As hospitalizations declined in March and April 2020, so did the rate of post-acute care utilization per 100,000 registrants.
These rates rebounded to 72% of the pre-pandemic rate in October 2020 for home care and to 78% for inpatient rehabilitation. The rate of use of NFCs has not rebounded as quickly.
Featured in the Journal of the American Medical Directors Association, the Pennsylvania study showed SNF use has decreased from an average of 324 SNF admissions per 100,000 registered in 2019 to 167 SNF admissions per 100,000 in October 2020, i.e. 51% of the pre-pandemic rate.
Total spending for each of the three post-acute care settings also declined, with NFC spending declining the most.

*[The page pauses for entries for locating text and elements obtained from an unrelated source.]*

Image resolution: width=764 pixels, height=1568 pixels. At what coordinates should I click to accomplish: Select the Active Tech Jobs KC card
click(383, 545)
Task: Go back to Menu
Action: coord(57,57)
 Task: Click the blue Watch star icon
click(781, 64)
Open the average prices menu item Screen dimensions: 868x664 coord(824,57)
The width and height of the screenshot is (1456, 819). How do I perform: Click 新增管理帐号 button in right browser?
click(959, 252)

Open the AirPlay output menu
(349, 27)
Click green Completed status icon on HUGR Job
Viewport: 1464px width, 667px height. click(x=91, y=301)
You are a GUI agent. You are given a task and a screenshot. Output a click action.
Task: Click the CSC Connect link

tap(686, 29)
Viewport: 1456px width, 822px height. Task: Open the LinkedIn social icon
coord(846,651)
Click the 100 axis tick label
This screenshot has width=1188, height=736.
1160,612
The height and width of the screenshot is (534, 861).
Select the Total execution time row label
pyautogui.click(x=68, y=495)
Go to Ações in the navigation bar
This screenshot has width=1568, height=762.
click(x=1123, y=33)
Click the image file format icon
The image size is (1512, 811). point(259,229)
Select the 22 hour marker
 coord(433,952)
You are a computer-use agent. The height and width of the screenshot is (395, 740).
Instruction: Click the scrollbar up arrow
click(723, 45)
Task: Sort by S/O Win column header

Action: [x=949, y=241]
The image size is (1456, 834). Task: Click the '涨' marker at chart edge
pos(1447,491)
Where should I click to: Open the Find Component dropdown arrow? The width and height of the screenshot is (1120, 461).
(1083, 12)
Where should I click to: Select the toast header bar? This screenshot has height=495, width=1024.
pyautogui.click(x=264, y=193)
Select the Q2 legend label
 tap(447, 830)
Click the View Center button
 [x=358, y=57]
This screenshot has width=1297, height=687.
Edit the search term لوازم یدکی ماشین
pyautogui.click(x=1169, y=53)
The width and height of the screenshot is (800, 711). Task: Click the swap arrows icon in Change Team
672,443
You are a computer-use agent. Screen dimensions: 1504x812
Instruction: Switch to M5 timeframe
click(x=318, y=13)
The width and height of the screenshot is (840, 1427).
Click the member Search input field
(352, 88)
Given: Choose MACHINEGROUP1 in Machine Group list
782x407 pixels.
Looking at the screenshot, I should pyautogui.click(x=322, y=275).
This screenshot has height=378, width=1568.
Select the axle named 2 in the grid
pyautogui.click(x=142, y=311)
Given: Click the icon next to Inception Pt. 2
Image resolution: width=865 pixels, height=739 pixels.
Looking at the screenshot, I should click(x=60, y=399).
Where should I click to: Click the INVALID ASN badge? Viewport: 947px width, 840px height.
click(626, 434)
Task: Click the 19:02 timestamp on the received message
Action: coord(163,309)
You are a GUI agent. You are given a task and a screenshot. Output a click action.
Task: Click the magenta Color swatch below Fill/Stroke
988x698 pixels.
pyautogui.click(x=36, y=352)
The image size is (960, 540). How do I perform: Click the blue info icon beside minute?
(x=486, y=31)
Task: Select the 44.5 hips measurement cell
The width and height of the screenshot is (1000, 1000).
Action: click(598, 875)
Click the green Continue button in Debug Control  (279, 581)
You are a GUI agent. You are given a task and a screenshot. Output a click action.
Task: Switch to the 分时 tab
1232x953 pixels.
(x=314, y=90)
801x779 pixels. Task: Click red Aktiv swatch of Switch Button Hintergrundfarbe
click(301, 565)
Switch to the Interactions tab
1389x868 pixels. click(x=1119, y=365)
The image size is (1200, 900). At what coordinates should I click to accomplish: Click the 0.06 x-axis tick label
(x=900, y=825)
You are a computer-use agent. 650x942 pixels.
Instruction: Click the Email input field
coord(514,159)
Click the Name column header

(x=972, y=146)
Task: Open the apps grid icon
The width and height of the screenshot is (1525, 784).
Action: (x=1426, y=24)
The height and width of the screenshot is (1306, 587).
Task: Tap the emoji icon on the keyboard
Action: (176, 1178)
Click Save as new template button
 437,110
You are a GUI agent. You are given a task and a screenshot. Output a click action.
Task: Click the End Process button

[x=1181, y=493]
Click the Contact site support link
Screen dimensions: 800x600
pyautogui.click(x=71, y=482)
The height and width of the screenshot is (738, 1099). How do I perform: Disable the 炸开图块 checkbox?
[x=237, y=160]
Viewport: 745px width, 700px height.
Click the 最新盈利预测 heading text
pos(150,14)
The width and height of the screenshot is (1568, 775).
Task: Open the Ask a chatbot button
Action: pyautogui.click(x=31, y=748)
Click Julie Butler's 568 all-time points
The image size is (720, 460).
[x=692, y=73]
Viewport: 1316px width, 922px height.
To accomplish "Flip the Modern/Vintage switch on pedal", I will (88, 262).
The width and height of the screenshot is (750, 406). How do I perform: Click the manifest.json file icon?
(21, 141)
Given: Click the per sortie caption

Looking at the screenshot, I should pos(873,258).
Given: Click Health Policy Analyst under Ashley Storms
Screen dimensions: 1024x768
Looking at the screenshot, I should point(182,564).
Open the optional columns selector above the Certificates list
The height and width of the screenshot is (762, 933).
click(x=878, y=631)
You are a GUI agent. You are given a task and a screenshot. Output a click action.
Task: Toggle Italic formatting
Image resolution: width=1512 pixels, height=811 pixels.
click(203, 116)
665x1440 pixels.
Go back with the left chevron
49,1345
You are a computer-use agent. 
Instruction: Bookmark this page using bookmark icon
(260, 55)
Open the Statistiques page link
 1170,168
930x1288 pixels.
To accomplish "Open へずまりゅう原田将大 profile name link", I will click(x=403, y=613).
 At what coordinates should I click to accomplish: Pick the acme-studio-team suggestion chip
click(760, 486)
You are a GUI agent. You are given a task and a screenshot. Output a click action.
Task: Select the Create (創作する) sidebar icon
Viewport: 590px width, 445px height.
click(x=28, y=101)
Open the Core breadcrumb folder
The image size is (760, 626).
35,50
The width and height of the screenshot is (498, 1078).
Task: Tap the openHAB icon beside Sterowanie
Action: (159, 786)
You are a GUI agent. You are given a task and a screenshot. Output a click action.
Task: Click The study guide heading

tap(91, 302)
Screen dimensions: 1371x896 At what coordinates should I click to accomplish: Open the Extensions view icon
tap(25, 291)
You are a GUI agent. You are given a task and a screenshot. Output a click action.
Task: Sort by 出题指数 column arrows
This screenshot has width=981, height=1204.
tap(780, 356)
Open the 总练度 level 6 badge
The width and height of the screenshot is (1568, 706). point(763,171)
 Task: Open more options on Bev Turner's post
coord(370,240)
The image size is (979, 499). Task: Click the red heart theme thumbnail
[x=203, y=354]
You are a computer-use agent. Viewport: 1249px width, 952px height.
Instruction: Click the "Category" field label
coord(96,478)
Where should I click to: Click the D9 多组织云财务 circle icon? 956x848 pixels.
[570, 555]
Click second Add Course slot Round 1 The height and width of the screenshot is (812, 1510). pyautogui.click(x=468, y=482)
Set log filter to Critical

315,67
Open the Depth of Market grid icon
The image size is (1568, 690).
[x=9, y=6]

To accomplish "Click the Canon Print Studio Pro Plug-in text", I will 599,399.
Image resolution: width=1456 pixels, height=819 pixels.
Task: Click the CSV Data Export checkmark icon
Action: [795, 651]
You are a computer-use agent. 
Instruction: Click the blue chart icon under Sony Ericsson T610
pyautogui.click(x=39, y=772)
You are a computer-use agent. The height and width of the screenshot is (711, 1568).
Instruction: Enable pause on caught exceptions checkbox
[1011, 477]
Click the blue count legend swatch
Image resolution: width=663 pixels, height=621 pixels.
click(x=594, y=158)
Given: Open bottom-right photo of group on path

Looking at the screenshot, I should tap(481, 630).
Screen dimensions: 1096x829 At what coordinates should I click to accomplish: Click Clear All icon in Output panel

âSNF spending fell from an average of $ 42 million per month in 2019 to $ 19 million in October 2020, a decrease of 55%,â the researchers wrote. âLooking at spending at each post-acute care location as a percentage of all spending on post-acute care, we found that spending shifted away from NFCs to home health and inpatient rehabilitation. . “
The percentage of expenditure on post-acute care of NFCs increased from 39% at the start of the pandemic to 31% in October 2020, while the percentage of expenditure on home health and rehabilitation of inpatients in post-acute care both increased. Much of the post-hospital care was provided at home during the pandemic, matching current patient preferences.
Researchers said reducing the use of SNFs was a common goal to cut healthcare spending during the pandemic, as concerns about COVID-19 rates in nursing homes likely accelerated this trend.
They added that the push towards home care may also shift the burden to family members and other unpaid caregivers, and expressed concern that this could lead to poorer quality of care.
“There is growing concern that beyond the limits of the level of assistance with activities of daily living, current models of home care may also provide insufficient medical care to care for sick patients who are recovering from illness. ‘hospitalization,’ the researchers said.
Declining use and spending of SNFs can also lead to big changes in the skilled nursing sector itself.
“Declining SNF admissions may accelerate a shift in the role of nursing homes, causing nursing homes to focus more on long-term care as post-acute care admissions decline,” added the researchers.